Antoine RIVOULON (1810-1864)

Le Grand Ferré, vers 1838-1840
Huile sur toile
32,5 x 41 cm

Le Grand Ferré est un héros populaire de la guerre de Cent Ans. Jeune paysan originaire de Rivecourt en Picardie, il était doté d’une force légendaire et se fit connaître pendant la Jacquerie du Beauvaisis en mai 1358. Le chroniqueur médiéval Jean de Venette rapporte que l’année suivante, il se distingua face aux Anglais en abattant quatre-vingt-cinq de ses adversaires, muni de sa seule hache. Réfugié dans les bois pour échapper à la traque des soldats anglais, le héros fut atteint de pneumonie. Affaibli par la maladie, il décida de retourner dans sa ferme pour se soigner. Prévenus, ses ennemis vinrent le chercher en pensant profiter de l’effet de surprise mais à leur arrivée et malgré l’épuisement, le Grand Ferré se leva pour saisir sa hache et tua cinq des soldats venus l’arrêter. Effrayés, les autres prirent la fuite tandis que le héros regagnait son lit pour y mourir peu après.  Moins célèbre que Guillaume Tell ou Robin des Bois, le personnage du Grand Ferré est popularisé par Jules Michelet dans le troisième tome de son Histoire de France en 1837. La vie de ce paysan rebelle, véritable incarnation du « peuple intervenant dans l’Histoire » attire l’attention d’Antoine Rivoulon, un jeune peintre romantique proche de Victor Hugo. 

Originaire de l’Allier, Antoine Rivoulon grandit à Paris et se forme à la sculpture et à la lithographie avant d’intégrer les ateliers des peintres Louis Hersent et Édouard Picot. En 1832, Rivoulon travaille dans la perspective du Salon sur une toile s’inspirant du roman de Victor Hugo, Notre-Dame de Paris. Celle-ci est refusée par le jury. Accepté au Salon à partir de 1834, le jeune peintre connaît le succès avec La Charité de saint Martin qui est acquise par l’État en 1837. L’année suivante, Rivoulon semble se concentrer sur des sujets puisés dans la guerre de Cent Ans. La Reddition du château neuf de Randon et l’Arrestation de Charles-le-Mauvais par le roi Jean en 1356 illustrent des épisodes contemporains de la légende du Grand Ferré. Son interprétation du thème montre le héros picard en action. D’une main, ce dernier lève sa hache menaçant les soldats, tandis que de l’autre, il appuie sur la tête d’un Anglais recroquevillé à ses pieds. La chemise blanche du héros étrangement relevée par le peintre laisse visibles certaines parties de son anatomie. Techniquement, l’œuvre est comparable en de nombreux points avec la toile de 1832 illustrant quatre scènes de Notre-Dame de Paris et plus particulièrement avec l’épisode du Supplice de la Esméralda. Une même touche rapide et un chromatisme général fait de brun et de rouge relevé par la blancheur des chemises se retrouvent dans les deux compositions. La représentation caricaturale des figures et le traitement des armures sont également similaires. 

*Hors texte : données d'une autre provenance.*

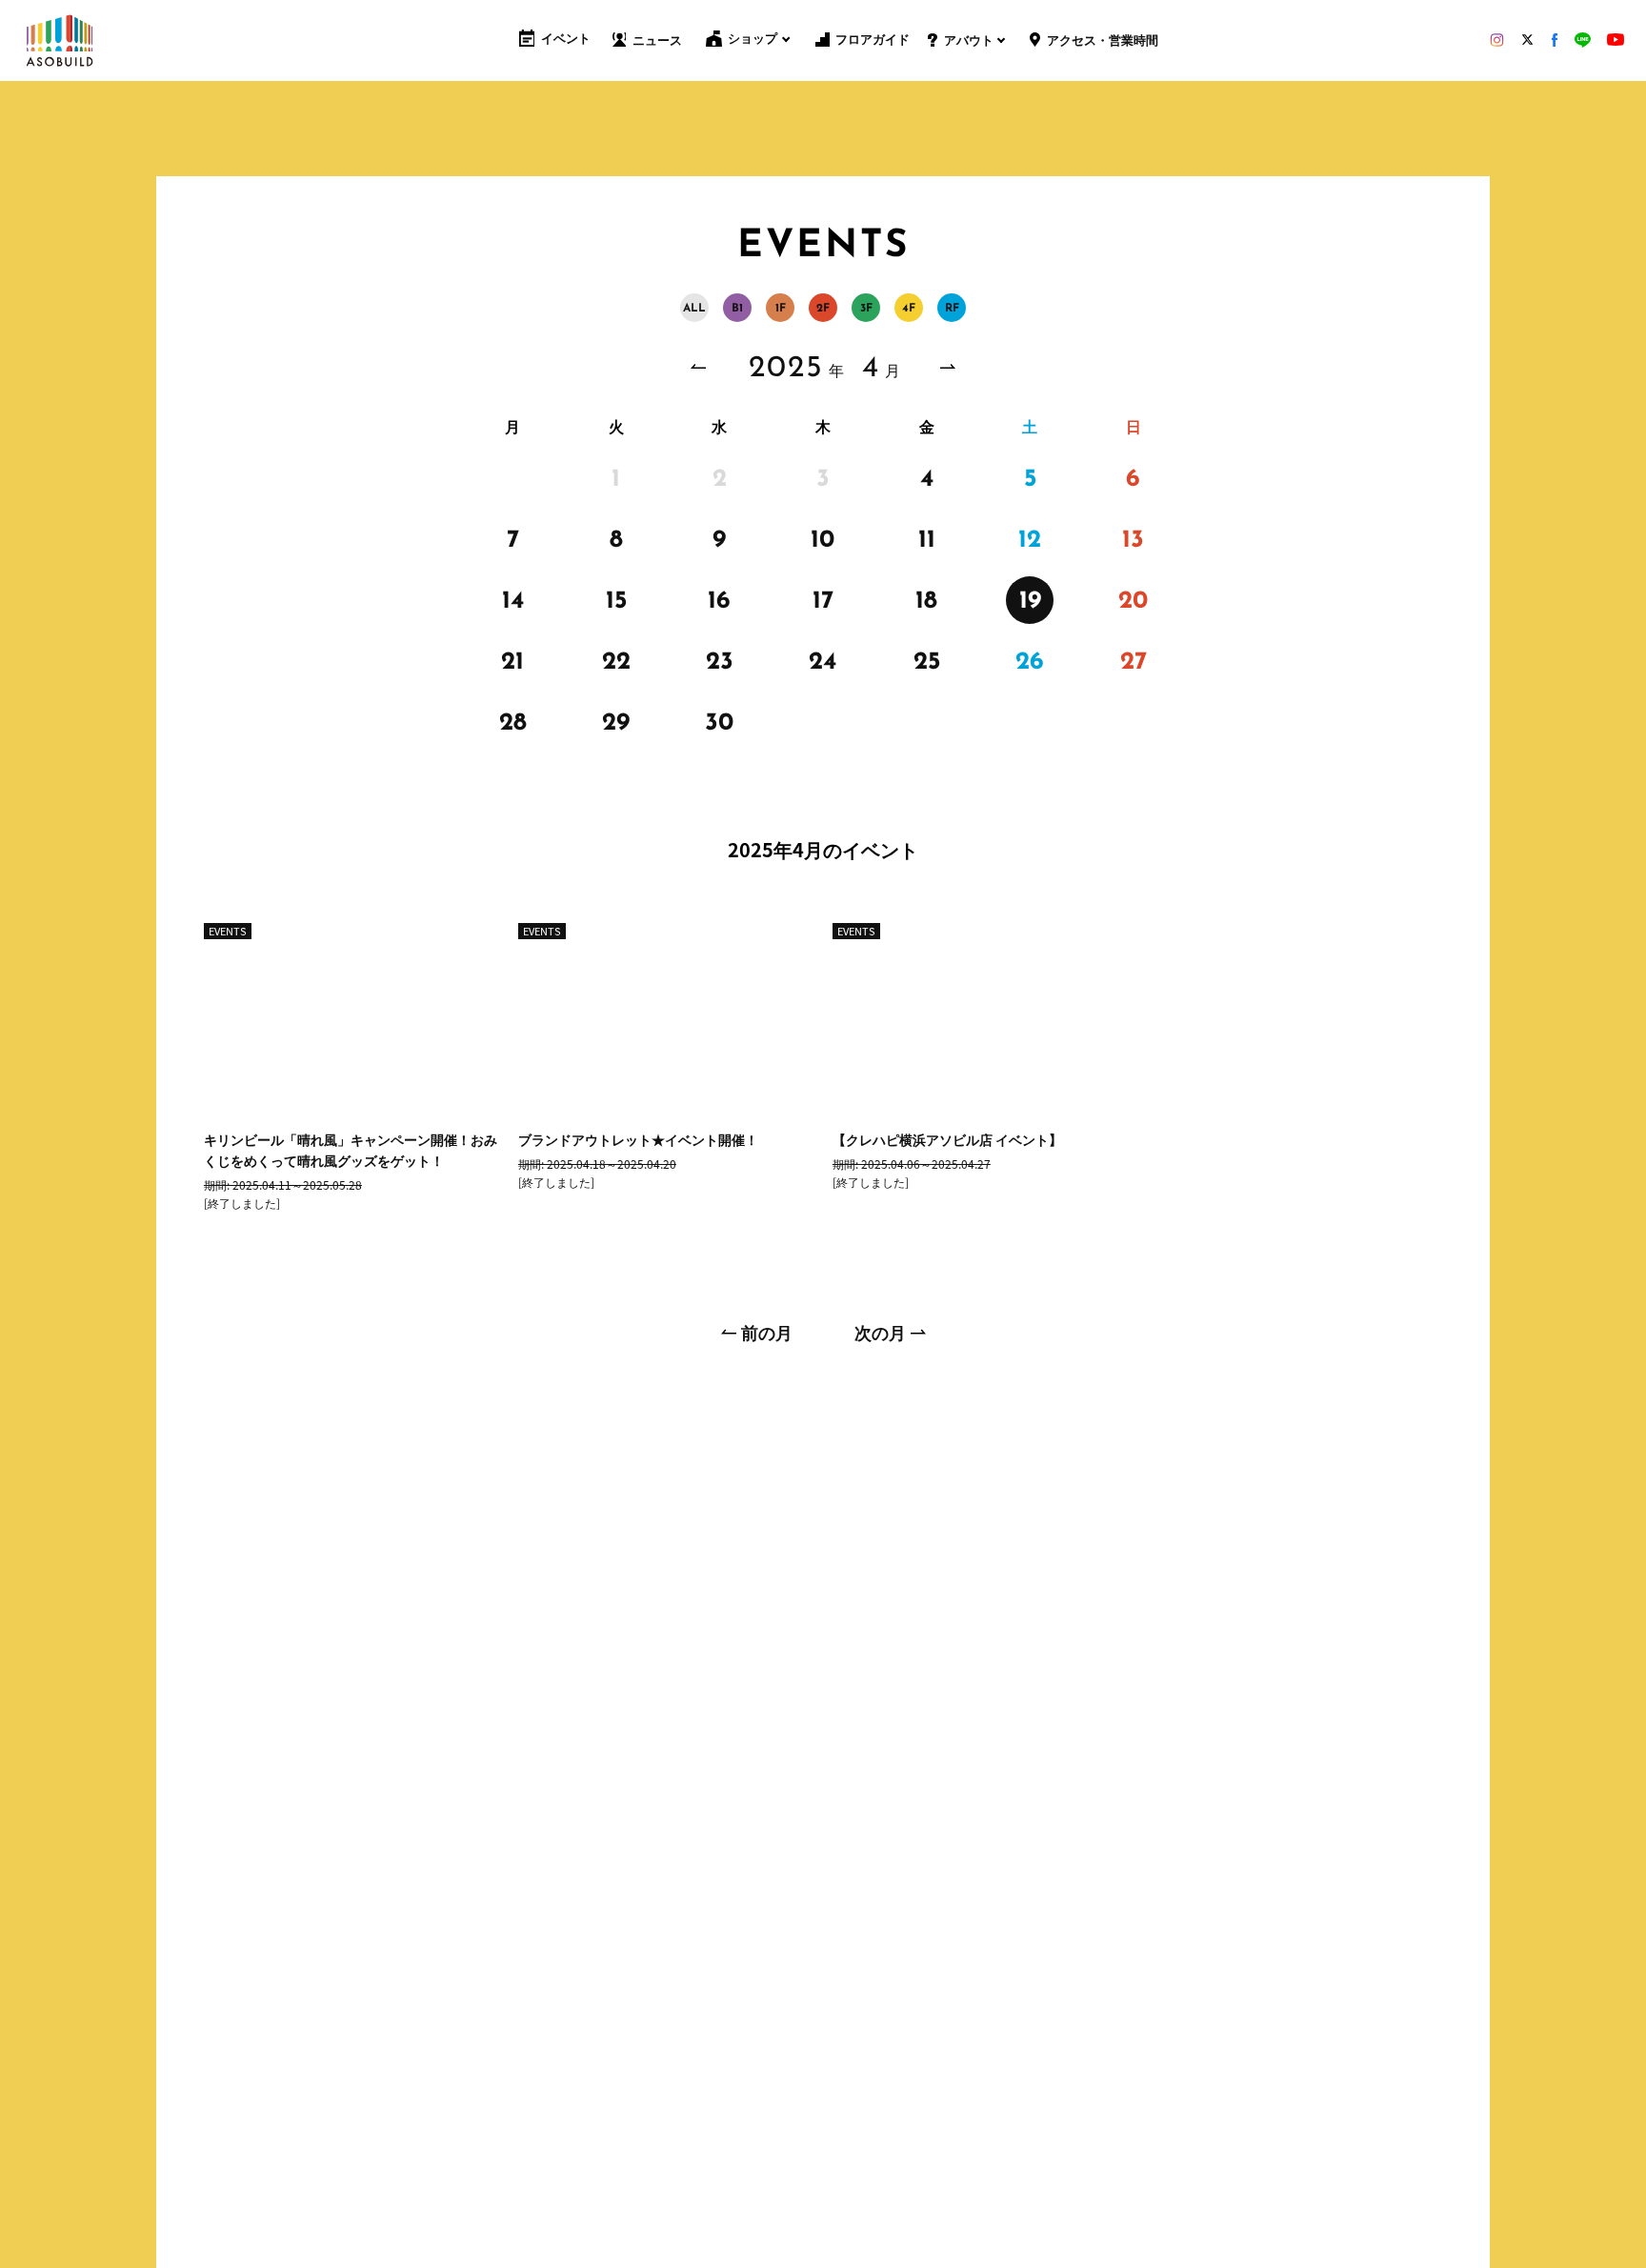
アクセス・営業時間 (1101, 41)
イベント (566, 39)
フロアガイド (872, 40)
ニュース (657, 41)
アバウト (968, 41)
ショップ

Malgré différentes médailles et plusieurs commandes officielles, Antoine Rivoulon connaît une carrière sans grand éclat. Son mariage en secondes noces avec la sœur du peintre Alfred Sisley le met cependant à l’abri du besoin. En 1864, le journal La Petite Revue annonce son suicide par empoisonnement au laudanum. Les raisons de son geste restent encore aujourd’hui inconnues.